“Put not your trust in princes,
in a son of man, in whom there is no salvation” (Ps. 146:3).
“It is better to take refuge in the Lord
than to trust in man” (Ps. 118:8).
In 303 ad the Roman Emperor Diocletian unleashed an aggressive campaign of persecution against the Christian Church. And by “aggressive campaign,” I don’t mean lawsuits and job-loss; I mean imprisonment and death. The Christian Church has always faced persecution in various places. There has never been a time of peace. But at this time, the most powerful empire on earth was violently hostile to the Church.
But there was one sure-fire way to escape persecution: deny the faith.
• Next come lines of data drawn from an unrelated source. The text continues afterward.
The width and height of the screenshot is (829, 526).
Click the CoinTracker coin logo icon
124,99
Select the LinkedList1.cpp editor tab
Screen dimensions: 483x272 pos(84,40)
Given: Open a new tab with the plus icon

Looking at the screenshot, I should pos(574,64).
Here’s your choice: you can go to prison, perhaps even feel the cold steel of a sword on your neck, or you can quit being a Christian. As a result, there were some who publicly denied Christ. There were even some clergy who denied Christ.
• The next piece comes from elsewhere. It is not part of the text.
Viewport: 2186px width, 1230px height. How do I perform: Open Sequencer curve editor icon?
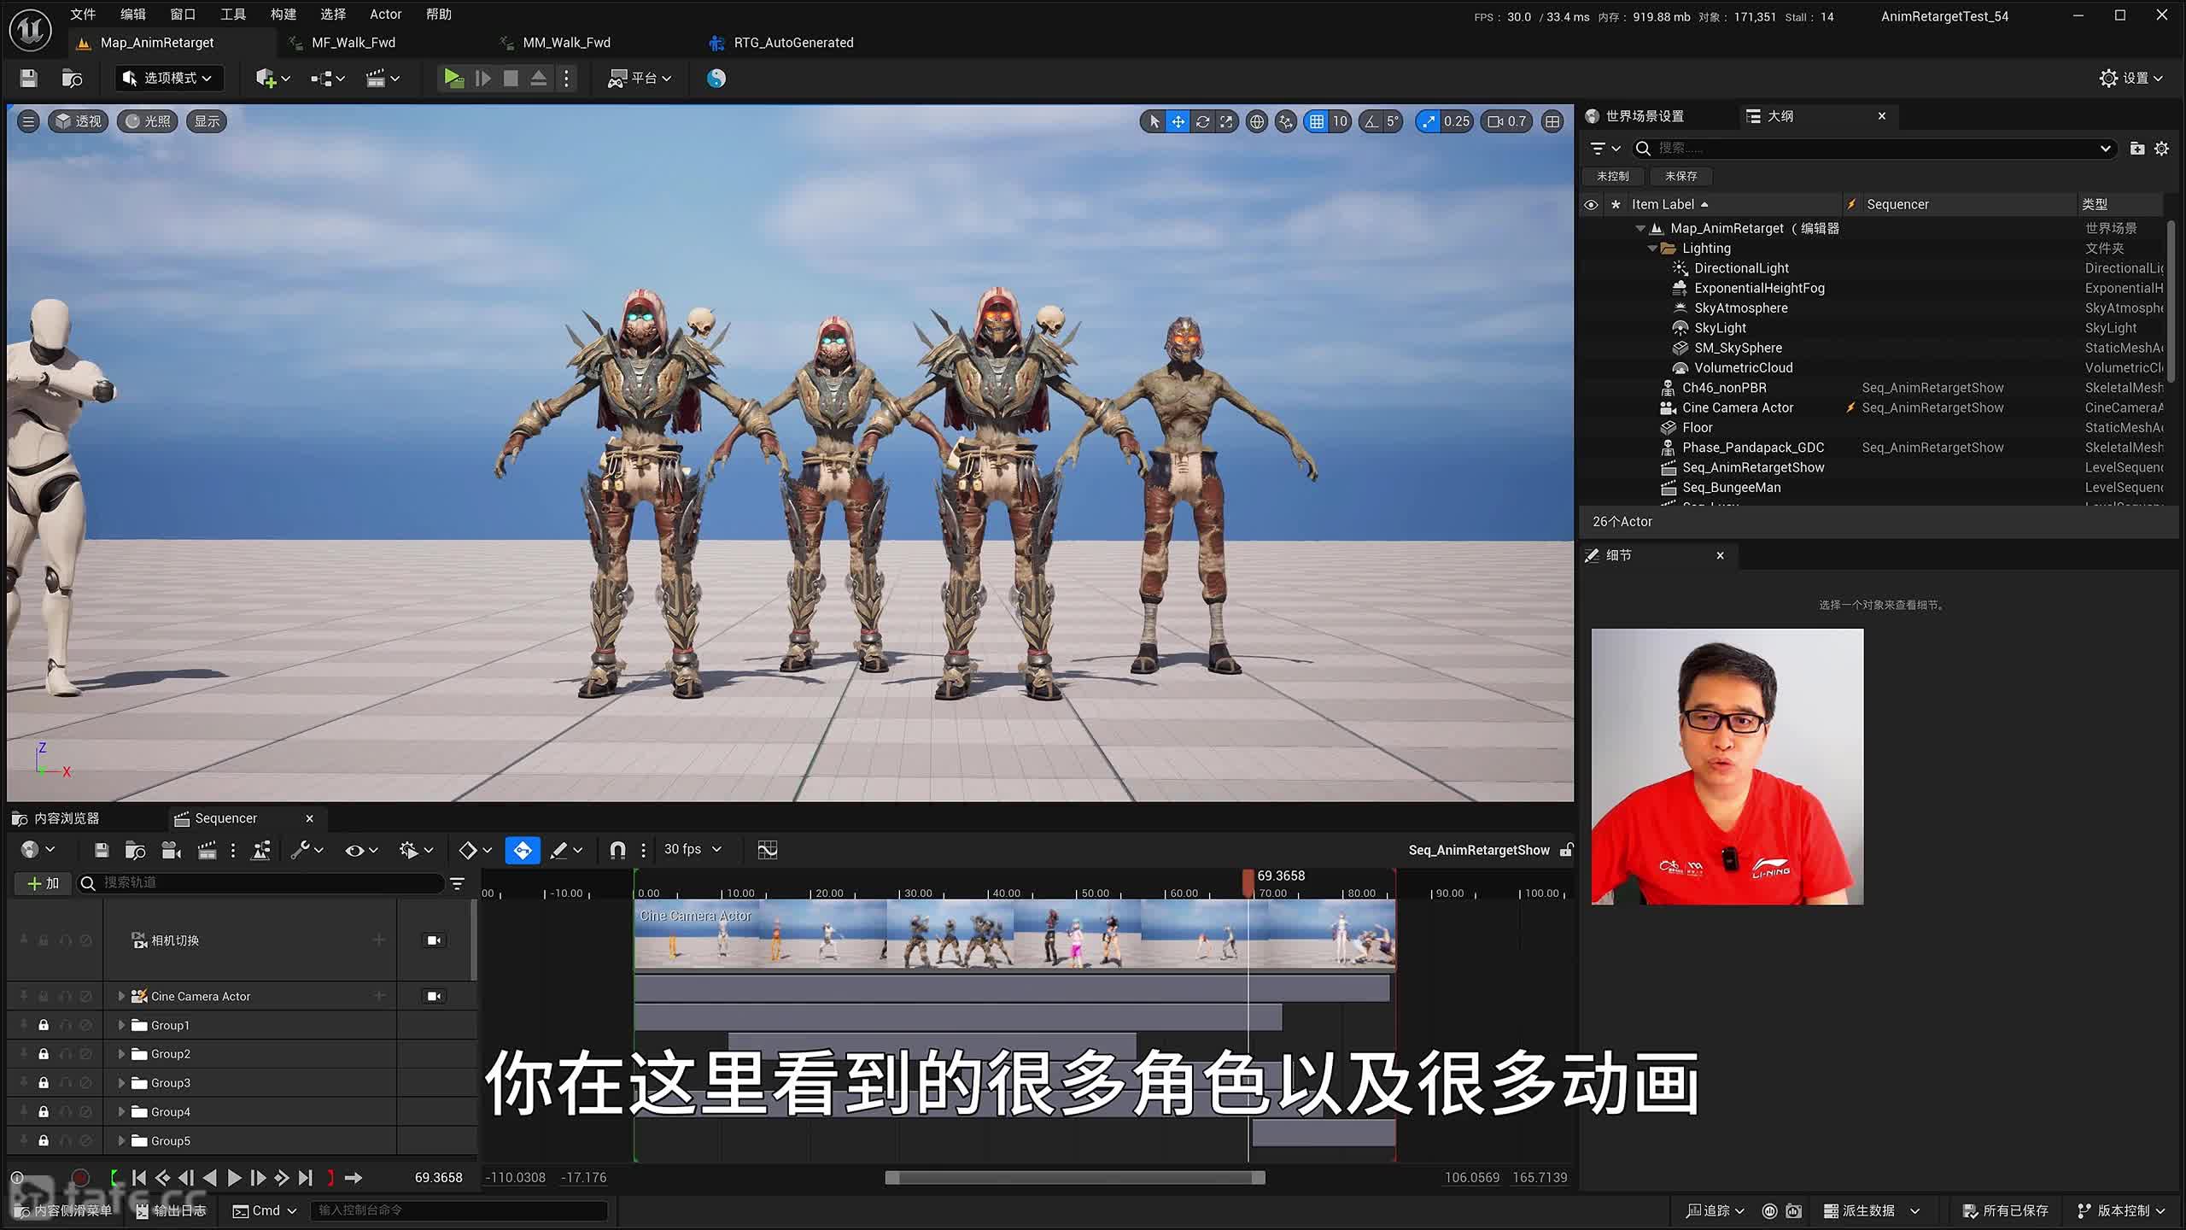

This scandalized many Christians (the Greek word skandalizō means “to cause to stumble”). It made them question their own salvation. There was a party called the Donatists that argued that the ministry performed by clergy who denied the faith was invalid. So if the pastor who baptized you later denies the faith, then your Baptism would be invalid. Fortunately, the Church condemned Donatism as heresy. The power of the Sacraments lies not in the men administering them, but in the Word of God. And the Word of God is true, even when it rolls off the unclean lips of sinful men.
In our time and place we don’t face this kind of persecution, but pastors still scandalize their congregations in other ways. In recent years we’ve seen the moral failings of megachurch pastors like Bill Hybels, Tullian Tchividjian, or Mark Driscoll. Others, like Joshua Harris or Rob Bell, have simply denied the core teachings of Scripture. There is always a fallout in their congregations. There are people who leave the Church and never come back.
Here is what we all need to consider: Where is my trust? Do I trust in God, or do I trust in my pastor? It’s okay to trust a pastor. I hope you can trust yours. But never trust in a pastor. There is a difference between trusting a person and trusting in a person. To trust a person means that you believe what they say, you depend on them doing what they are supposed to do, and you expect them to have your best interests in mind. It doesn’t mean you expect them to do all of these things perfectly, but you allow them to serve you. To trust in a person means that you look to them for ultimate fulfillment and you stake your hopes on them. You rise and fall with them. This kind of trust is reserved only for God, because he is the only one who will never fall.
In this life there are many people we can trust. We trust parents, spouses, pastors, teachers, friends, mechanics, repairmen, public servants, etc. But we should never trust in these people. We should not expect any of them to satisfy us completely, but we should see all of them as instruments of God by which he provides for us.
It is a mistake to trust any person besides God, but it is also a mistake to never trust a person, because if you never trust a person, you never receive the blessing God gives you through them. Some people may never actually trust their pastor. They may sit in worship or Bible study, always checking to see if they approve or disapprove. They hold themselves above the teaching, and, therefore, never receive it. Now, you should certainly check what a pastor says against Scripture, and if you see something that doesn’t line up, you should talk to him, and you should check that your pastor is teaching both Law and Gospel, but if you never come to the point of trusting a pastor, you won’t receive any of the Word of God he speaks to you. And I’m not just talking about myself. I’m talking about pastors in general, because I will probably not be the last pastor you have in your life. Trust a trustworthy pastor, confront an untrustworthy pastor, but never trust in any pastor.
Trust only in the God who gave his Son for your redemption and sends his Holy Spirit to call and preserve you in the faith.